Our digitized world of instant communication is enabled by the transfer of high-speed signals across many systems within a device. As modern signal speeds are pushed to quickly accommodate gigabytes of data, disturbances that were once considered minor, such as weather changes, now become more serious, with the potential to stop systems and corrupt data.
Sedig Agili, associate professor of electrical engineering at Penn State Harrisburg, and Aldo Morales, professor of electrical engineering, have developed a formula to help understand the effects of humidity and temperature on electronic signals.
The researchers studied environmental effects on miscrostrips, or interconnecting pieces that convey radio wave signals between electronic systems. By testing the microstrips at high humidity and temperature levels, the pair developed a model to predict how the devices would perform under different environmental conditions.

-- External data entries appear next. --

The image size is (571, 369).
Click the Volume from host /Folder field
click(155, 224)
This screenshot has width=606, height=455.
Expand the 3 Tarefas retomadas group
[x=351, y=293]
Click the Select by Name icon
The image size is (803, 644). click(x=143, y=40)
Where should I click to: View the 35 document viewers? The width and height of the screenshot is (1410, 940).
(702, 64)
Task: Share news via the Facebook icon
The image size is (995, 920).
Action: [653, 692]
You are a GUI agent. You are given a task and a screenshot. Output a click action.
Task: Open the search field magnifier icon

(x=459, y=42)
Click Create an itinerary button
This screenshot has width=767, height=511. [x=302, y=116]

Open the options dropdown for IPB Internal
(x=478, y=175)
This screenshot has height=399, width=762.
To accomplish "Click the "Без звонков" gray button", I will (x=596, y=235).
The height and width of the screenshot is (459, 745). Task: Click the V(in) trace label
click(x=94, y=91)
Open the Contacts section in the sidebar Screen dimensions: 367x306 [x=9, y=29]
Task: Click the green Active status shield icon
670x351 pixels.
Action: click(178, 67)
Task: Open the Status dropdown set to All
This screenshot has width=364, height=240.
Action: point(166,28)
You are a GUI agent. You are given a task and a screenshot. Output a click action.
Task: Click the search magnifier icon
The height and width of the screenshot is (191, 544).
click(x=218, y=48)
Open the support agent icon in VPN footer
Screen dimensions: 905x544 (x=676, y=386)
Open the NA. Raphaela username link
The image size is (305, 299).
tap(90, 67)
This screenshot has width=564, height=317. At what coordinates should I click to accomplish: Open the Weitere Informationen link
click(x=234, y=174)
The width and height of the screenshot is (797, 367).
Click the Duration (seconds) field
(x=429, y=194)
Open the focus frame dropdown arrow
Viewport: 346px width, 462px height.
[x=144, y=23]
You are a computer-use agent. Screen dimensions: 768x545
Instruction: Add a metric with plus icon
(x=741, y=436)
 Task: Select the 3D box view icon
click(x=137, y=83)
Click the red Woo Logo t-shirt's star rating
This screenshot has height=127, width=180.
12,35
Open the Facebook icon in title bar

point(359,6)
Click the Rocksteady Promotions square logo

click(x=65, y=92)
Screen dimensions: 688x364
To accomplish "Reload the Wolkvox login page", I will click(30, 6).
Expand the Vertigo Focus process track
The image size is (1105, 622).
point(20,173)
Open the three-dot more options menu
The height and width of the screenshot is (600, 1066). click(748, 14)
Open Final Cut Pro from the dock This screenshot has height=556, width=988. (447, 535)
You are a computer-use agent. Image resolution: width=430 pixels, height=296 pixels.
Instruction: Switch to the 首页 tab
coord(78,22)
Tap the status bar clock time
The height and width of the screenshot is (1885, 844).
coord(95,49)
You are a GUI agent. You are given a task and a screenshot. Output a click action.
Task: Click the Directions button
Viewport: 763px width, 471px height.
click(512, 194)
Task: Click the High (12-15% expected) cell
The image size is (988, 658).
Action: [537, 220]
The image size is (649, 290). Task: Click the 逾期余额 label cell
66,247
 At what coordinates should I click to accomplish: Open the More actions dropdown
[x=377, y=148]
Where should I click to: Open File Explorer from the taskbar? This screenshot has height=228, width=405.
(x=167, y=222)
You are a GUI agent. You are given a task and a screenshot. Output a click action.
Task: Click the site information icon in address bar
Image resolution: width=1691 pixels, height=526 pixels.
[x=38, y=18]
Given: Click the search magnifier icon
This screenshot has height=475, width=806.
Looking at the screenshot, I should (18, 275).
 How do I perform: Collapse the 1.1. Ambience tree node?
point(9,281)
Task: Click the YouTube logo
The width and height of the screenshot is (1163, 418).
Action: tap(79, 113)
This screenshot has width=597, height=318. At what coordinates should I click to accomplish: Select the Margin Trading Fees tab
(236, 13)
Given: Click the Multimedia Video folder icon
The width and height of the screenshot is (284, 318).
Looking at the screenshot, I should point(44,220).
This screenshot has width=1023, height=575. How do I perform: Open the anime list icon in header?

These findings will have meaningful impact for engineers and manufacturers in the communications industry, Agili said. “The model will help digital designers to see how a circuit board would perform in a harsher environment,” he said.
Agili and Morales co-direct the campus' Center for Signal Integrity, an academic unit that partners with the area’s connector companies in product development through faculty and student research and collaboration. The center also provides employee training and serves as a clearinghouse for the latest research in the field. With more than 25 electrical connector companies, Harrisburg is known as the connector capital of the world.